Start of Information shown

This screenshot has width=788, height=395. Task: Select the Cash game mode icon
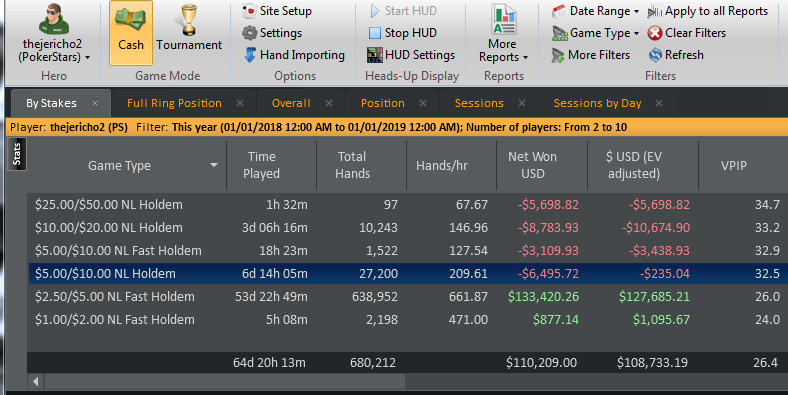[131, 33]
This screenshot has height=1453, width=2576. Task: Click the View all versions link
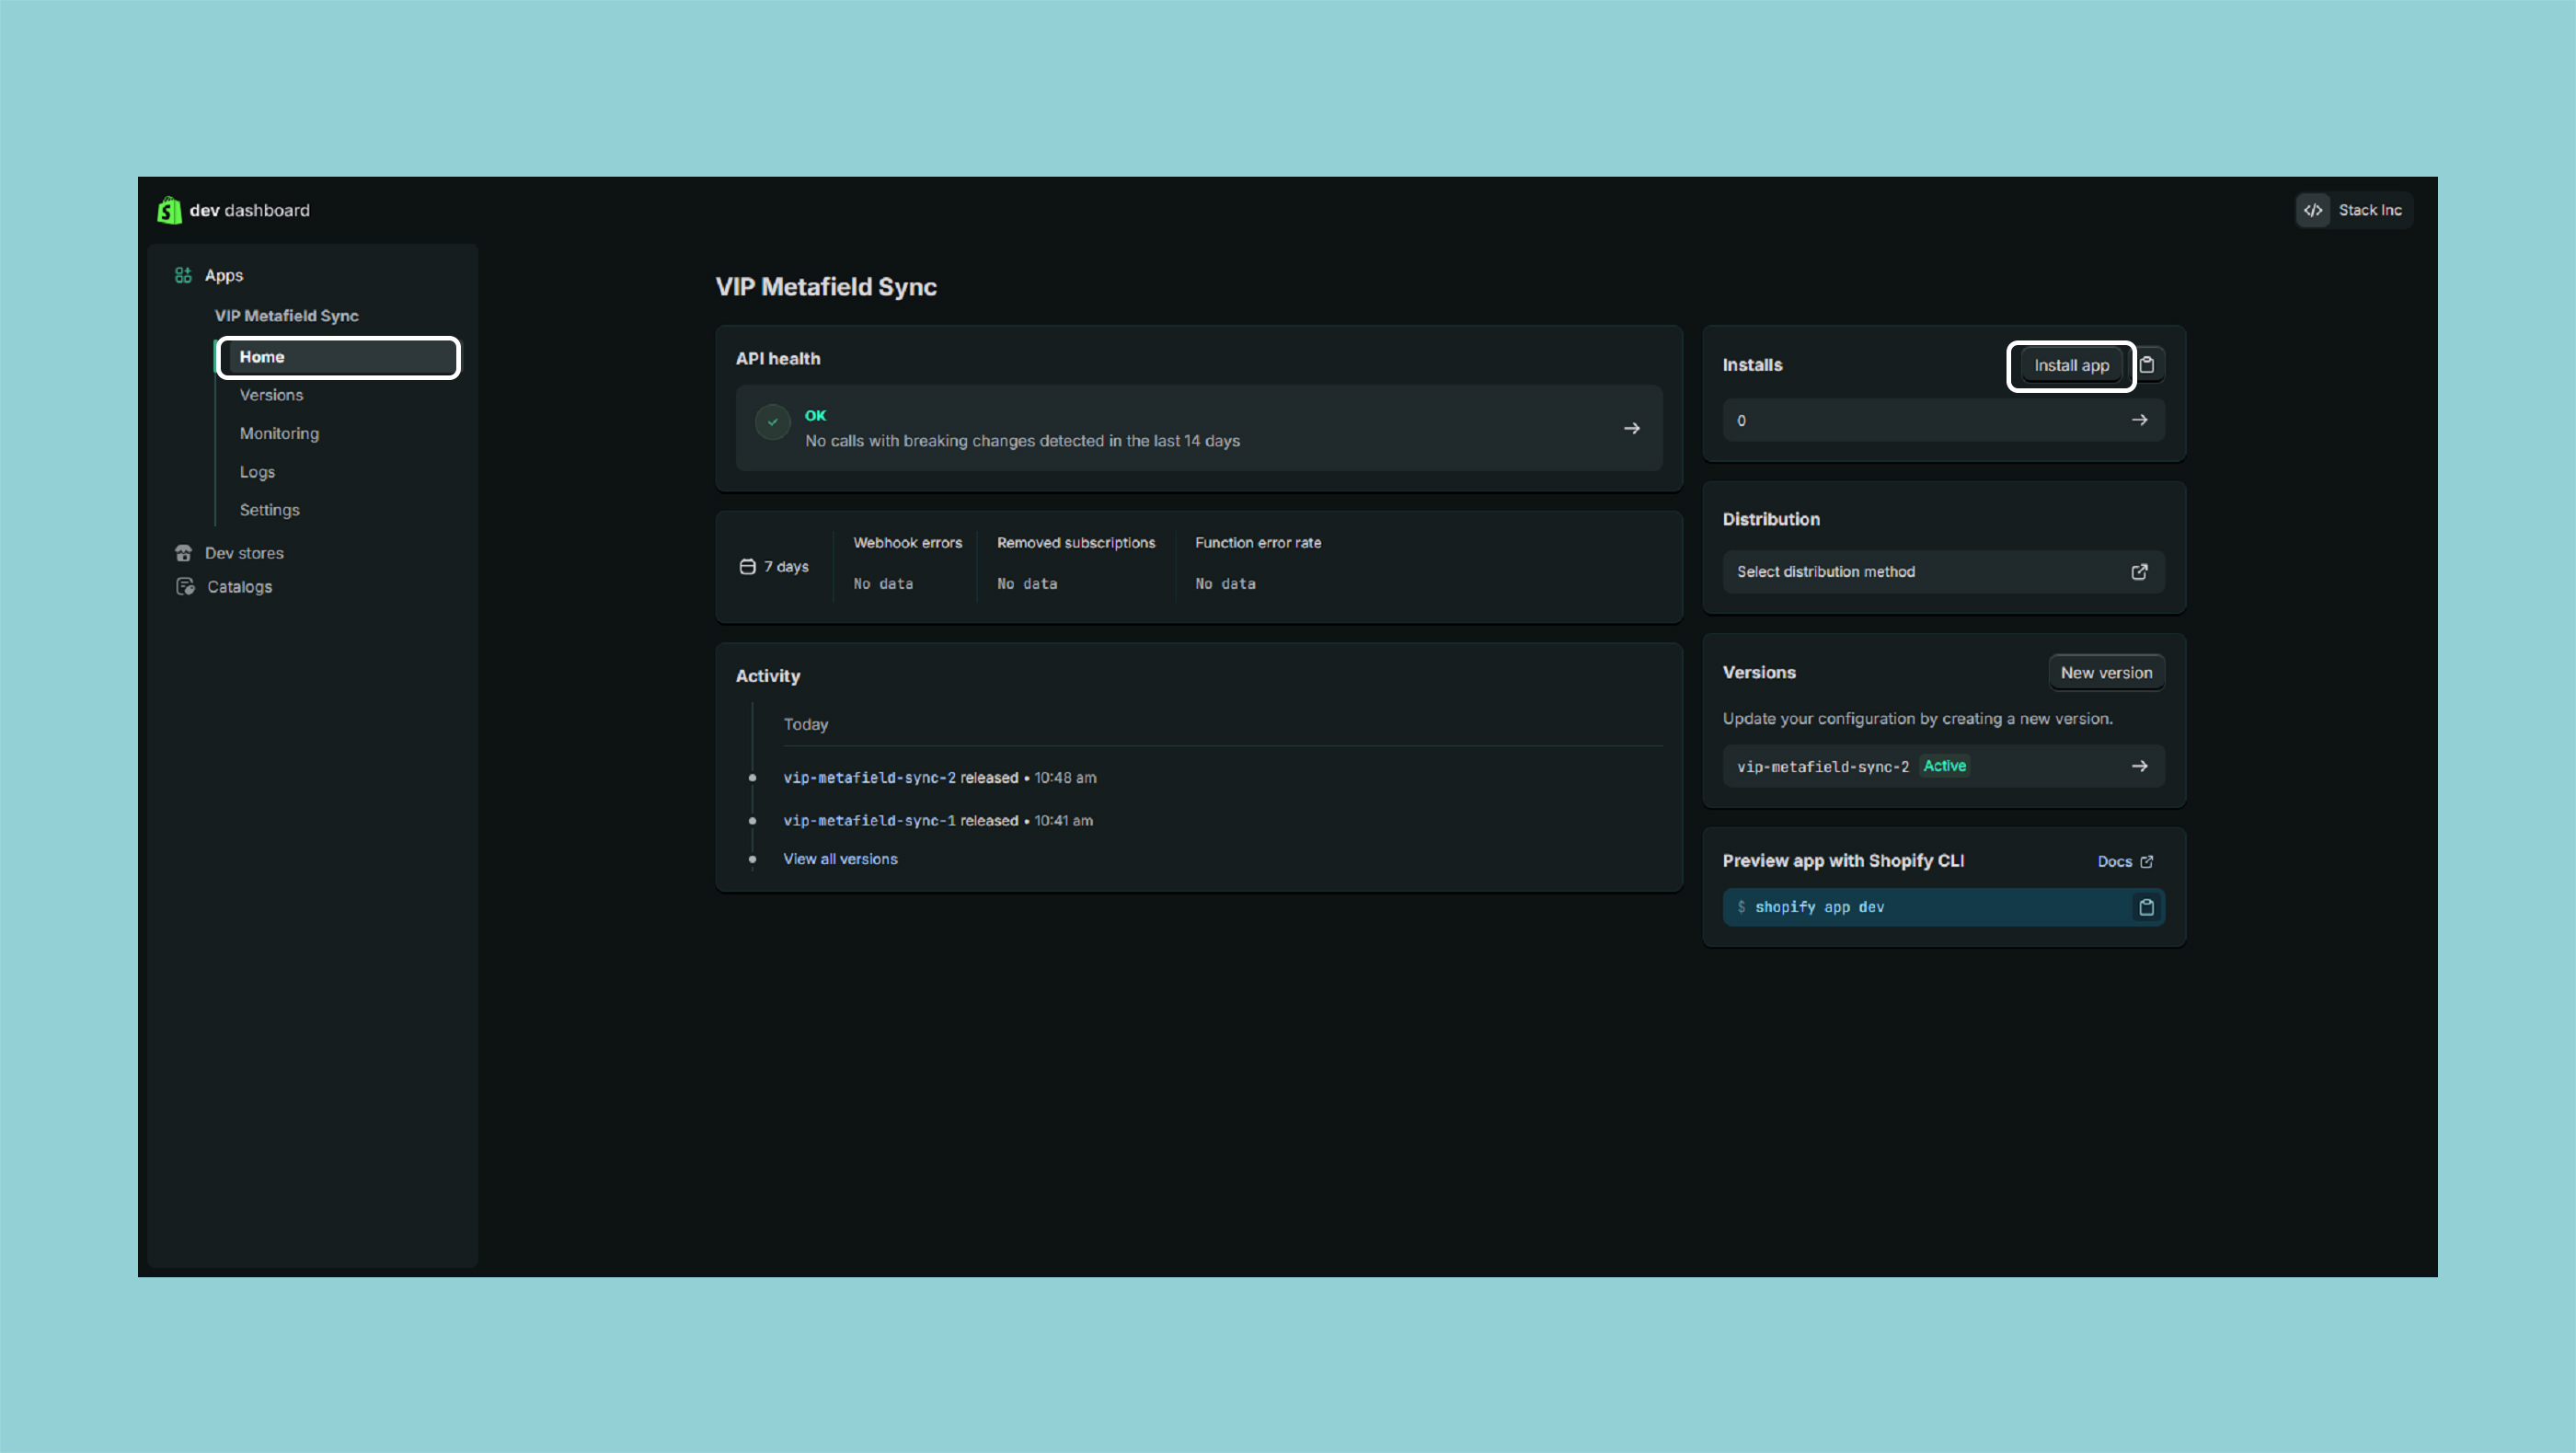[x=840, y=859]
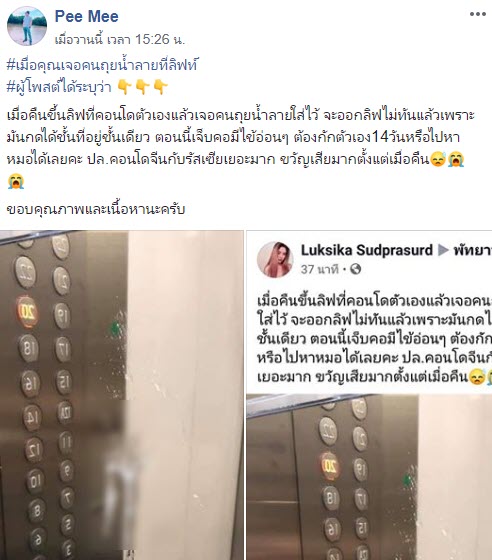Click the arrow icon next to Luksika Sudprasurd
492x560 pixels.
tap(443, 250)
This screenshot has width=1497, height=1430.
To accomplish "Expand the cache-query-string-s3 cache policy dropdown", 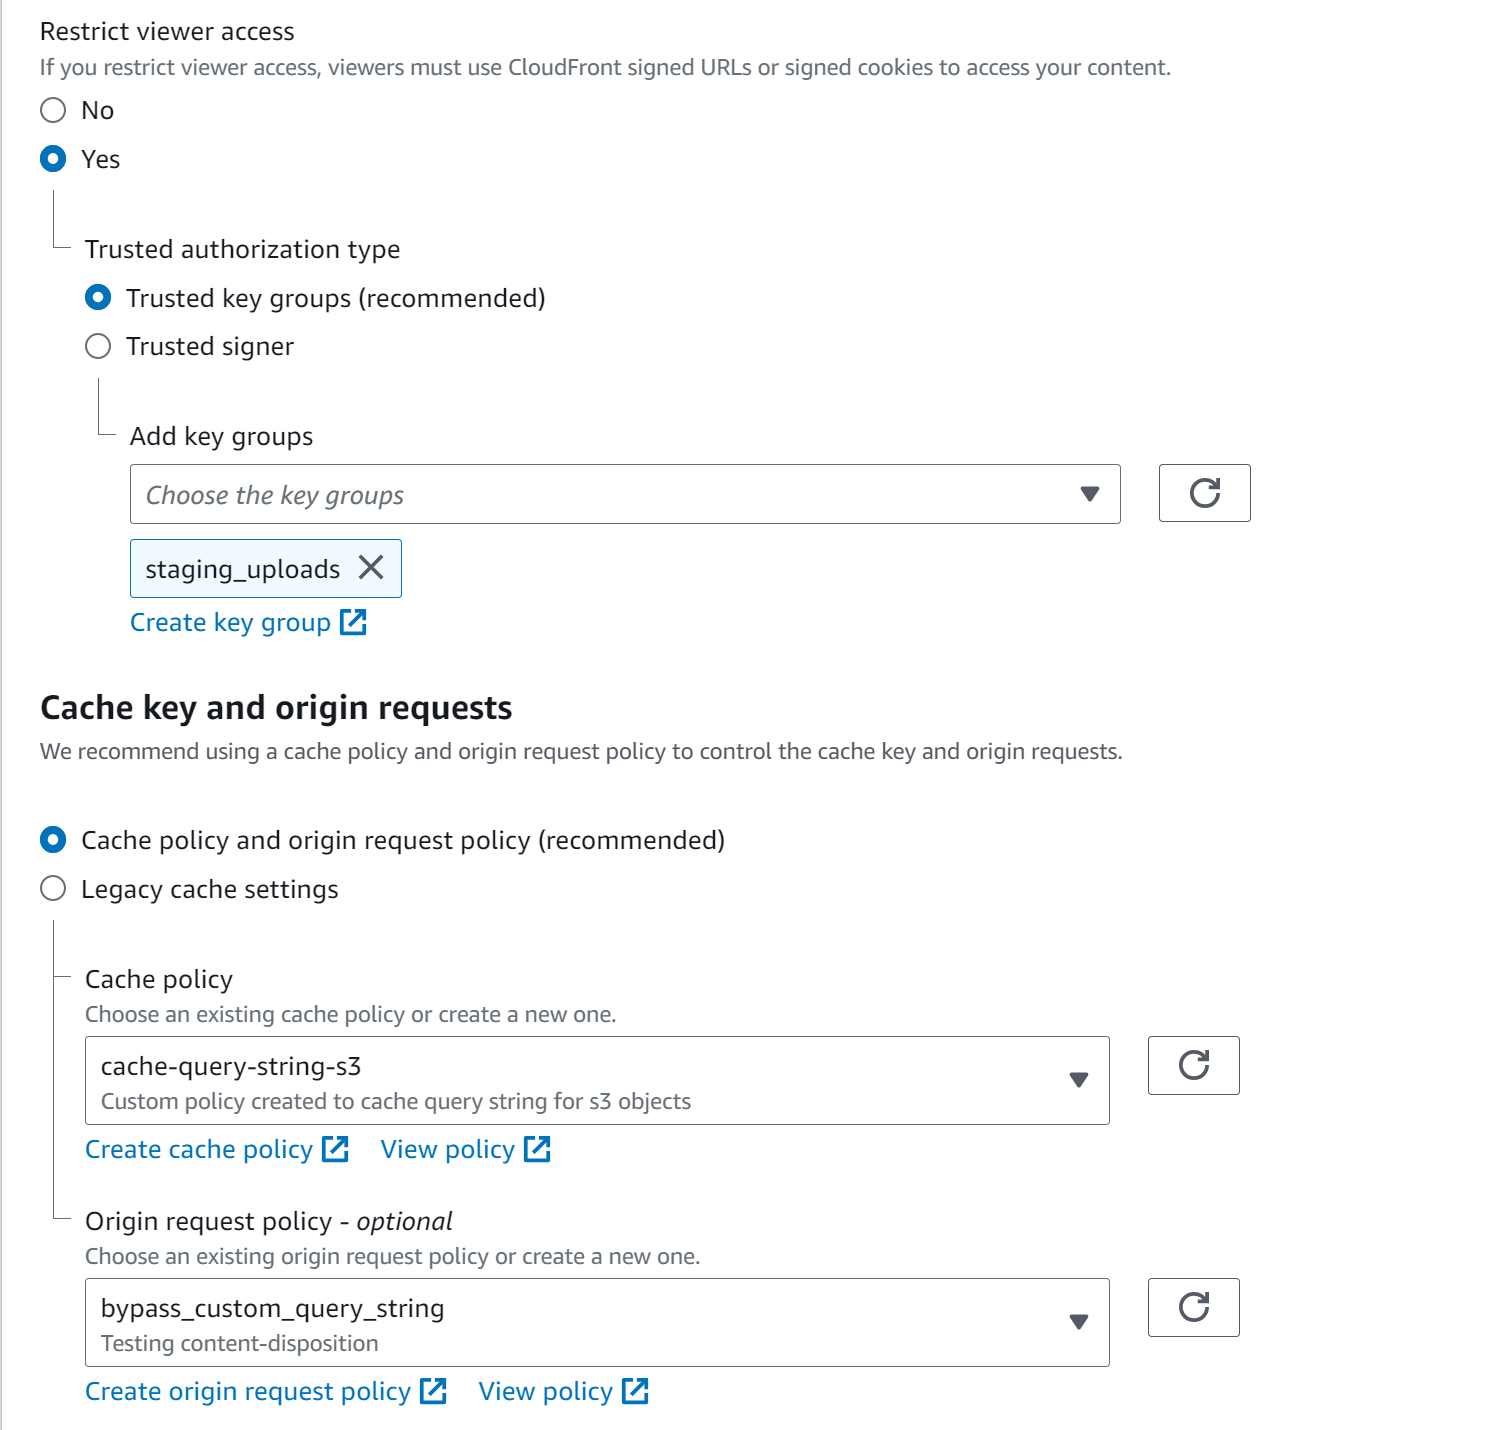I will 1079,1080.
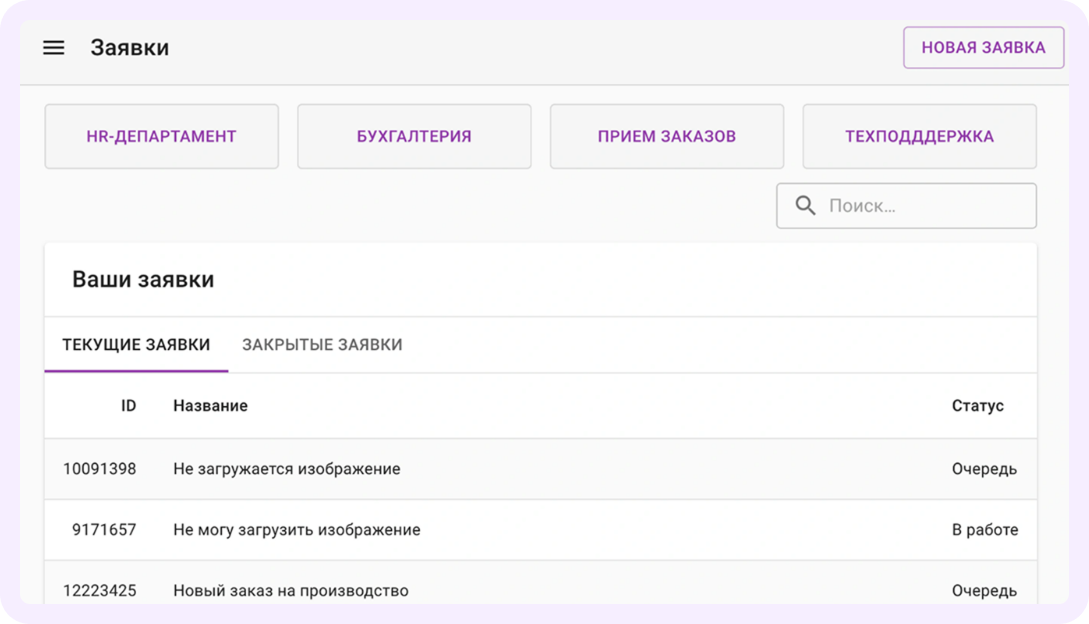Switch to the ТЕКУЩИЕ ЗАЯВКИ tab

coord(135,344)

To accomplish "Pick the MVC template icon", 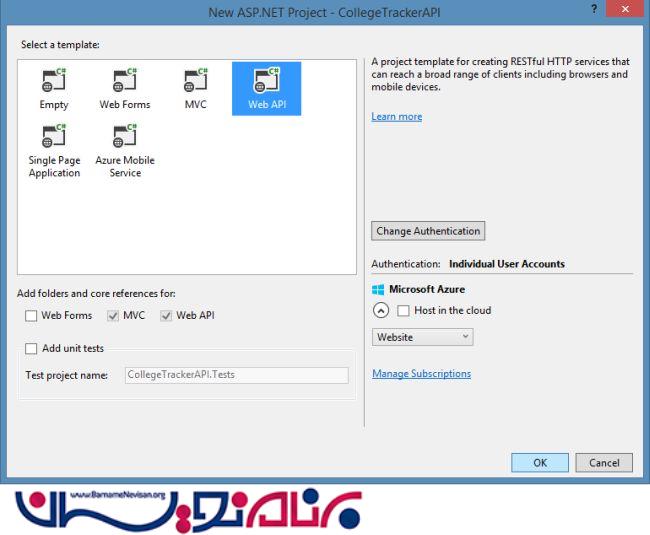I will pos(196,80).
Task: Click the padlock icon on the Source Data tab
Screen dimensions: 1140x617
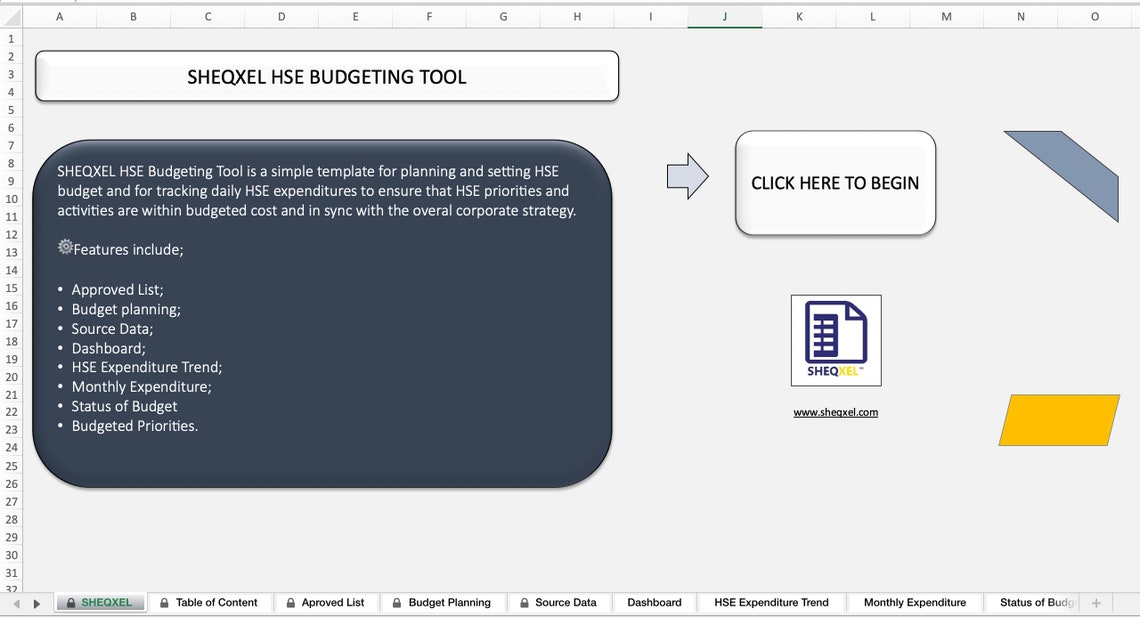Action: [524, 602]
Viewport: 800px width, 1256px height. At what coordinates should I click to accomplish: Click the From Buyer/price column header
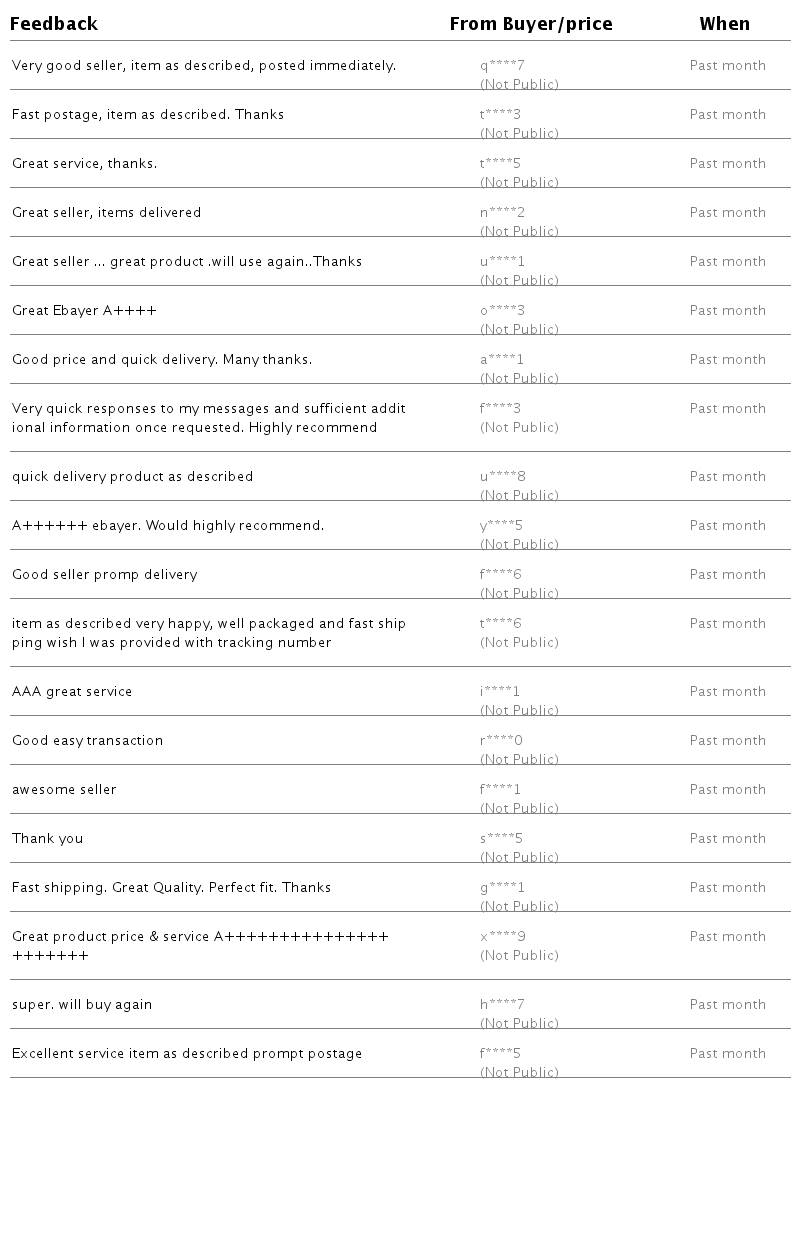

End of Information shown

List every line from the entries above that contains the string "width", treating uppercase and lowercase as different.

This screenshot has width=788, height=395. Task: Select the Cash game mode icon
This screenshot has height=1453, width=2576. Task: Click the View all versions link
This screenshot has width=1497, height=1430.
Viewport: 800px width, 1256px height. At what coordinates should I click to accomplish: Click the From Buyer/price column header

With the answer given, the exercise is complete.